- [Aim of the task]
Find the line containing "The width and height of the screenshot is (407, 452).", then return it and every line after it through the end of the records, exactly. Leave out pictures.

- [Listed entries]
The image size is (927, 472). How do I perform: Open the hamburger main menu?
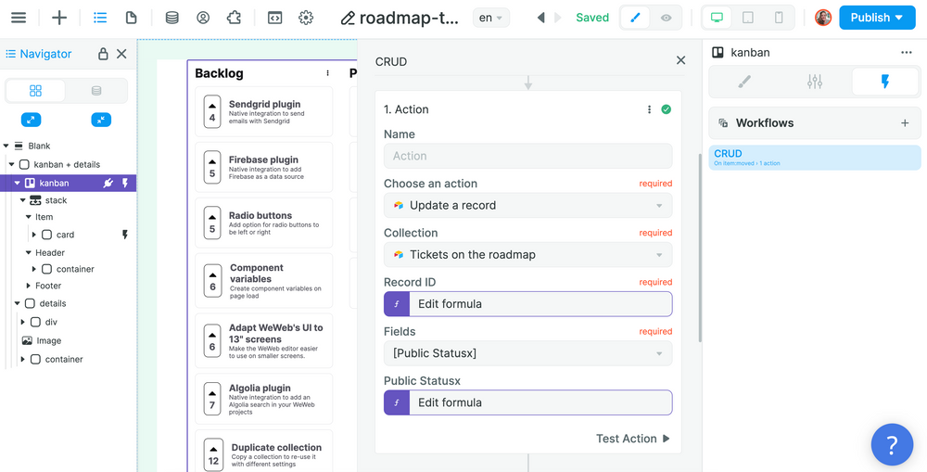point(19,18)
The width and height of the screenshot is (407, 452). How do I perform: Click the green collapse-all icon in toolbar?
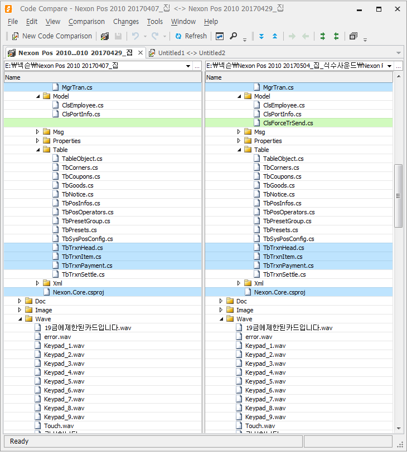336,36
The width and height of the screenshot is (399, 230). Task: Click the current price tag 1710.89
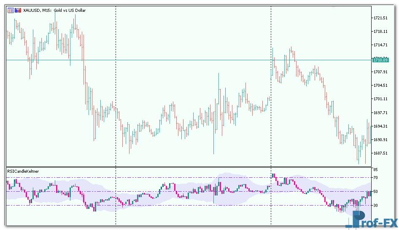click(380, 60)
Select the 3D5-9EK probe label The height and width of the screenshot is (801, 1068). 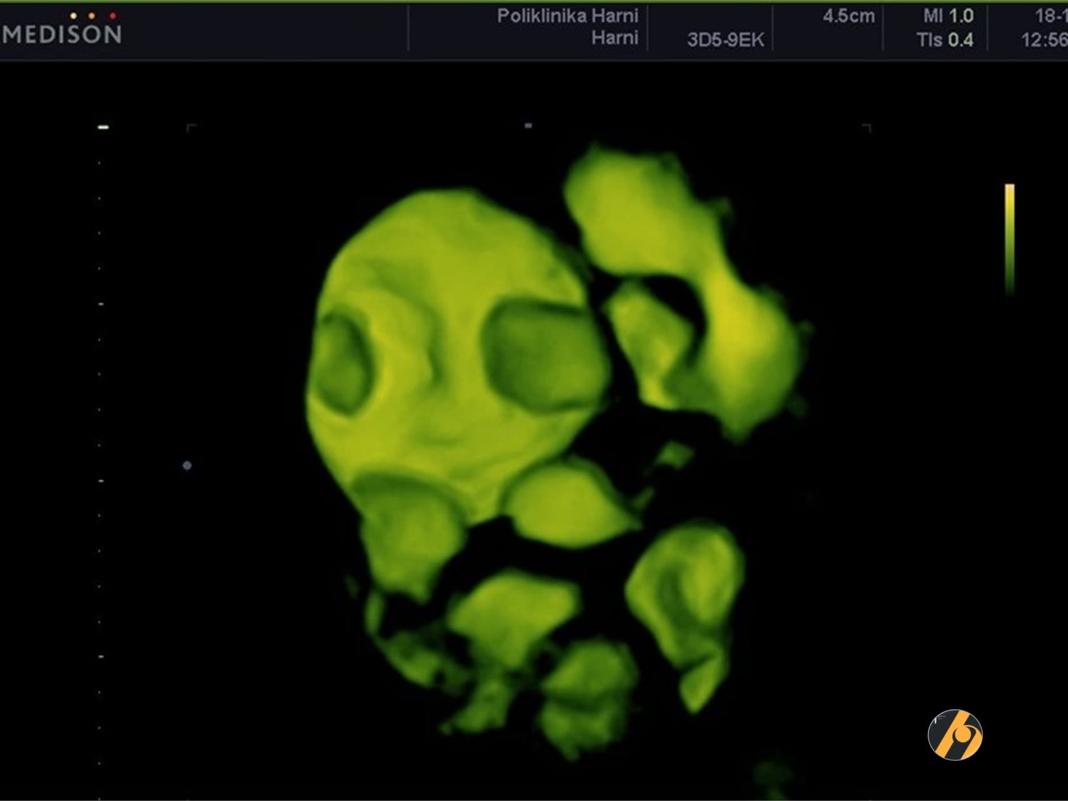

- [Response below]
The width and height of the screenshot is (407, 452). How do I perform: Click the green collapse-all icon in toolbar?
336,36
The width and height of the screenshot is (399, 230). Task: Click the current price tag 1710.89
click(380, 60)
Select the 3D5-9EK probe label The height and width of the screenshot is (801, 1068). 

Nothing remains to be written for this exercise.